Dinosaurs: Things Hollywood Has Gotten Wrong
When people think of dinosaurs, their immediate response is to picture a massive, scaly monster running after its prey while emitting a terrifying roar. Perhaps the prompt brings to mind the scene in Jurassic Park where the raptors are in the kitchen hunting the terrified kids. But did you know that these images aren't that scientifically accurate? Jurassic Park has influenced and continues to skew our perception of dinosaurs, but the facts are quite different.
Some Had Feathers or Hair
Contrary to the popular image of ferocious dinosaurs with scales and sharp fangs, dinosaurs were actually more akin to birds than to reptiles. This means that many dinosaurs would’ve naturally grown feathers or quills.
Raptors Were a Lot Smaller
The thought of velociraptors always conjures up the scene of those wily devils hunting down humans for sport in Jurassic Park. In the film, they're about as tall as a person, but in reality, they only stood around 18 inches tall.
The Raptors in Jurassic Park Weren't Velociraptors
Yeah, that came as a shock. Raptors...that aren't raptors? Turns out, due to the size of the raptors in Jurassic Park and the claws on their feet, the raptors portrayed in the series of films are actually the velociraptor's relative deinonychus.
Brachiosaurus Didn't Make a Whale Call
If you've seen Jurassic World: Fallen Kingdom, then you'll definitely recall the scene in which the brachiosaurus stands on its hind legs and lets out a forlorn whale call as the protagonists watch in dismay from the ship.
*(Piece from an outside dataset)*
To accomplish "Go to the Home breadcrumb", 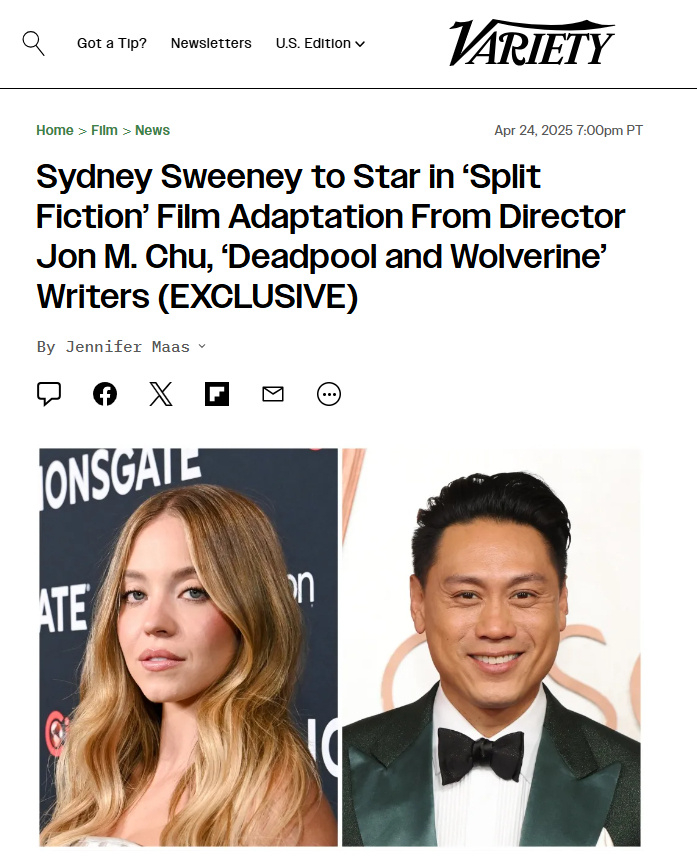I will [55, 130].
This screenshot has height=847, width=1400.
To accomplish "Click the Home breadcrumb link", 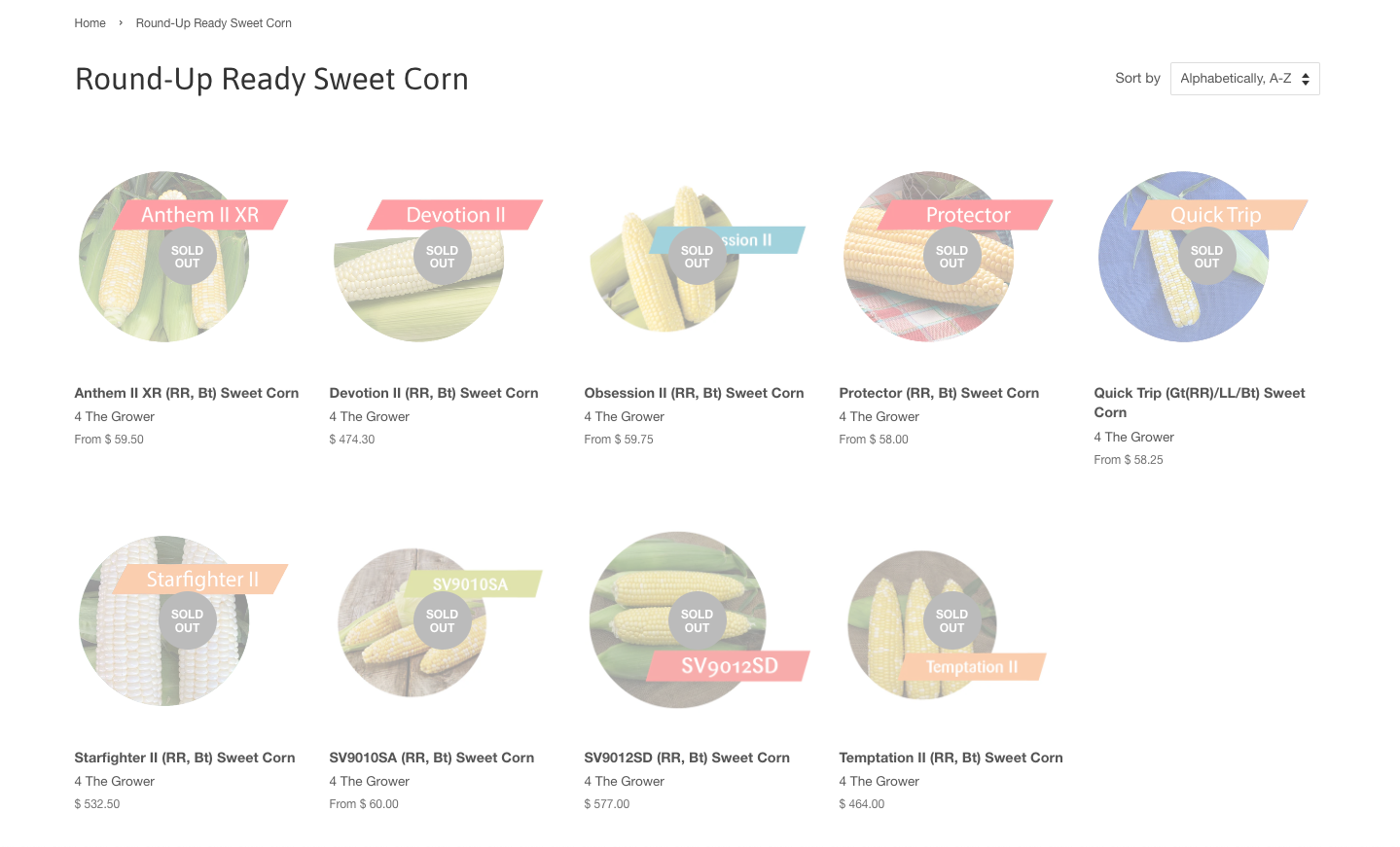I will point(90,23).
Dinosaurs Would Get Sick From Eating People
Sorry, T. rex. It turns out humans might actually be unhealthy for you. According to Ben Wagonner, PhD in Interrogative Biology, dinosaurs likely wouldn't have the capability to eat the food that would be available to them in our modern world. Because evolution has consistently changed the chemical makeup of plants and animals over time, dinosaurs wouldn't have the biological ability to properly digest today’s offerings.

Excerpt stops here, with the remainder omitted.